▶ _Collection entries_
** START **

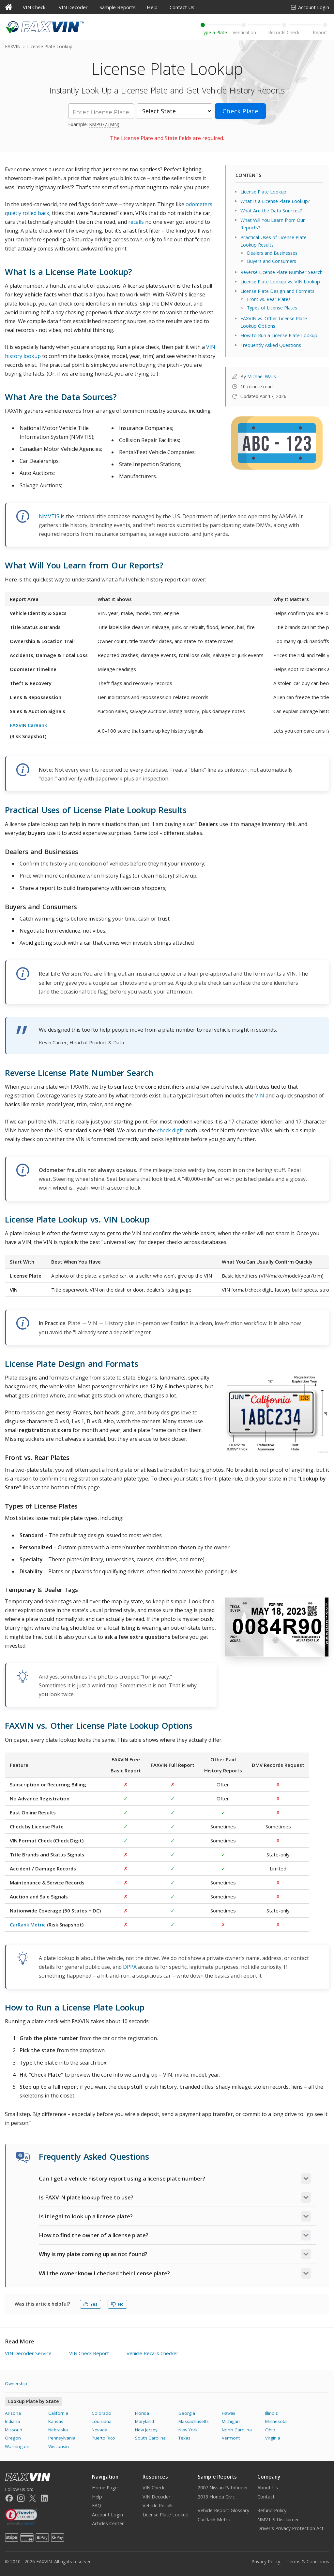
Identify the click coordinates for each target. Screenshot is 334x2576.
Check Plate (240, 111)
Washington (17, 2446)
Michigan (231, 2421)
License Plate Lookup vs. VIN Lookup (280, 282)
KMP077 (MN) (104, 124)
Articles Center (108, 2523)
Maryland (144, 2421)
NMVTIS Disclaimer (278, 2519)
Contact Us (182, 7)
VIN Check (34, 7)
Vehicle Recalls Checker (152, 2353)
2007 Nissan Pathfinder (223, 2487)
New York (188, 2430)
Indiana (12, 2421)
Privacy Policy (265, 2561)
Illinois (271, 2413)
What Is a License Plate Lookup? (275, 201)
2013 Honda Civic (216, 2497)
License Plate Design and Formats (277, 291)
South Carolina (150, 2438)
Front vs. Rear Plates (269, 299)
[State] (174, 111)
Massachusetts (193, 2421)
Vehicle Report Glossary (223, 2510)
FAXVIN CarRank (28, 725)
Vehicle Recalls (158, 2505)
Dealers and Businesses (272, 253)
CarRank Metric (28, 1924)
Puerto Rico (103, 2438)
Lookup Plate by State (33, 2401)
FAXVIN (13, 46)
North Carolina (237, 2430)
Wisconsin (58, 2446)
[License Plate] (101, 111)
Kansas (55, 2421)
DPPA (130, 1966)
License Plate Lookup (263, 192)
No (117, 2304)
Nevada (99, 2430)
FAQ (96, 2505)
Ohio (270, 2430)
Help (152, 7)
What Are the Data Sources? (271, 211)
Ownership (16, 2383)
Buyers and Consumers (271, 261)
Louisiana (102, 2421)
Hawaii (228, 2413)
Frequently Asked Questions (270, 345)
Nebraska (58, 2430)
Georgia (186, 2413)
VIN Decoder (73, 7)
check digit (170, 1130)
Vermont (231, 2438)
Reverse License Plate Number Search (281, 272)
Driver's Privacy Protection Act (290, 2528)
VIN (259, 1095)
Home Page (105, 2487)
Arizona (13, 2413)
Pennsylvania (61, 2438)
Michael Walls (261, 376)
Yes (91, 2304)
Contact (266, 2497)
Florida (142, 2413)
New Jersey (146, 2430)
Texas (184, 2438)
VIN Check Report (89, 2353)
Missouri (13, 2430)
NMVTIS (49, 516)
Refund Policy (271, 2510)
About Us (267, 2487)
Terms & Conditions (308, 2561)
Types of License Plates (272, 308)
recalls (136, 221)
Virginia (272, 2438)
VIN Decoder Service (28, 2353)
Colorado (101, 2413)
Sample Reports (117, 7)
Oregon (13, 2438)
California (58, 2413)
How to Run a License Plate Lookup (278, 335)
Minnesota (276, 2421)
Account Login (310, 7)
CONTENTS (248, 175)
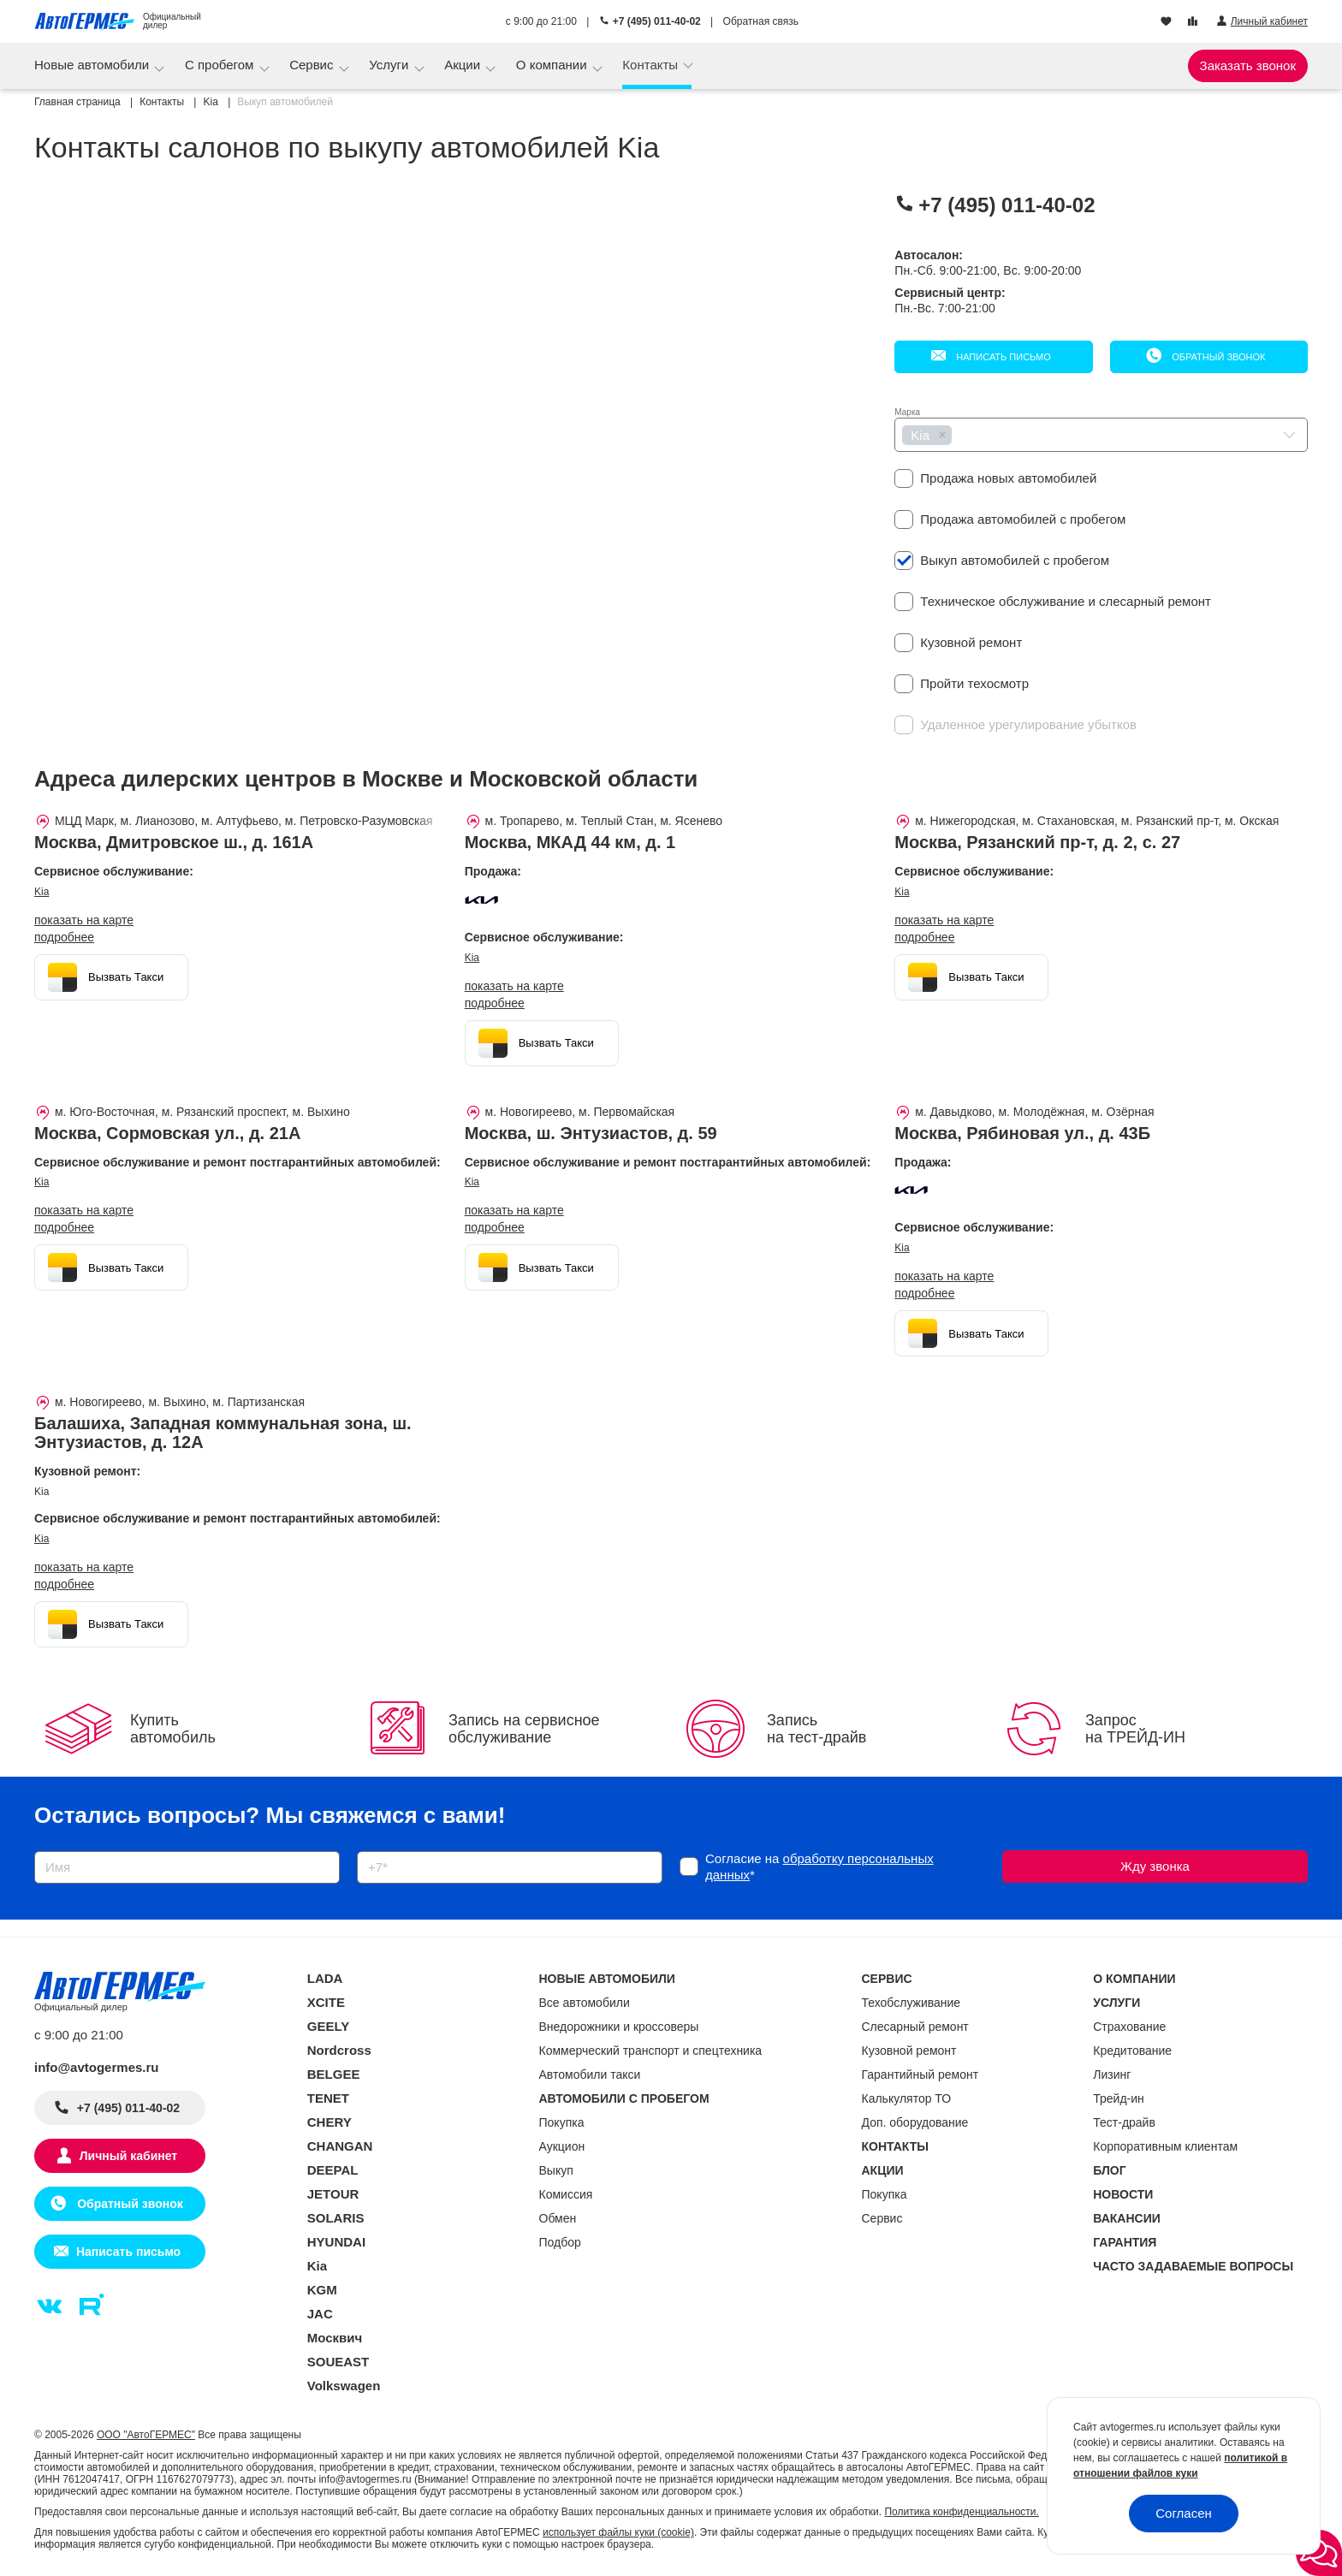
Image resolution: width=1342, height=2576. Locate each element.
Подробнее (64, 937)
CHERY (329, 2122)
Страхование (1129, 2026)
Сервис (313, 64)
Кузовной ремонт (909, 2050)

** END **

▶ _Exercise task_
Reproduce every line of the items above word for word, without the pictures.

▶ _Result of this task_
Identify the click coordinates for each target. Screenshot is 334x2576.
Check Plate (240, 111)
Washington (17, 2446)
Michigan (231, 2421)
License Plate Lookup vs. VIN Lookup (280, 282)
KMP077 (MN) (104, 124)
Articles Center (108, 2523)
Maryland (144, 2421)
NMVTIS Disclaimer (278, 2519)
Contact Us (182, 7)
VIN Check (34, 7)
Vehicle Recalls Checker (152, 2353)
2007 Nissan Pathfinder (223, 2487)
New York (188, 2430)
Indiana (12, 2421)
Privacy Policy (265, 2561)
Illinois (271, 2413)
What Is a License Plate Lookup? (275, 201)
2013 Honda Civic (216, 2497)
License Plate Design and Formats (277, 291)
South Carolina (150, 2438)
Front vs. Rear Plates (269, 299)
[State] (174, 111)
Massachusetts (193, 2421)
Vehicle Report Glossary (223, 2510)
FAXVIN CarRank (28, 725)
Vehicle Recalls (158, 2505)
Dealers and Businesses (272, 253)
CarRank Metric (28, 1924)
Puerto Rico (103, 2438)
Lookup Plate by State (33, 2401)
FAXVIN (13, 46)
North Carolina (237, 2430)
Wisconsin (58, 2446)
[License Plate] (101, 111)
Kansas (55, 2421)
DPPA (130, 1966)
License Plate Lookup (263, 192)
No (117, 2304)
Nevada (99, 2430)
FAQ (96, 2505)
Ohio (270, 2430)
Help (152, 7)
What Are the Data Sources? (271, 211)
Ownership (16, 2383)
Buyers and Consumers (271, 261)
Louisiana (102, 2421)
Hawaii (228, 2413)
Frequently Asked Questions (270, 345)
Nebraska (58, 2430)
Georgia (186, 2413)
VIN Decoder (73, 7)
check digit (170, 1130)
Vermont (231, 2438)
Reverse License Plate Number Search (281, 272)
Driver's Privacy Protection Act (290, 2528)
VIN (259, 1095)
Home Page (105, 2487)
Arizona (13, 2413)
Pennsylvania (61, 2438)
Michael Walls (261, 376)
Yes (91, 2304)
Contact (266, 2497)
Florida (142, 2413)
New Jersey (146, 2430)
Texas (184, 2438)
VIN Check Report (89, 2353)
Missouri (13, 2430)
NMVTIS (49, 516)
Refund Policy (271, 2510)
About Us (267, 2487)
Terms & Conditions (308, 2561)
Types of License Plates (272, 308)
recalls (136, 221)
Virginia (272, 2438)
VIN Decoder Service (28, 2353)
Colorado (101, 2413)
Sample Reports (117, 7)
Oregon (13, 2438)
California (58, 2413)
How to Run a License Plate Lookup (278, 335)
Minnesota (276, 2421)
Account Login (310, 7)
CONTENTS (248, 175)
Image resolution: width=1342, height=2576. Locate each element.
Подробнее (64, 937)
CHERY (329, 2122)
Страхование (1129, 2026)
Сервис (313, 64)
Кузовной ремонт (909, 2050)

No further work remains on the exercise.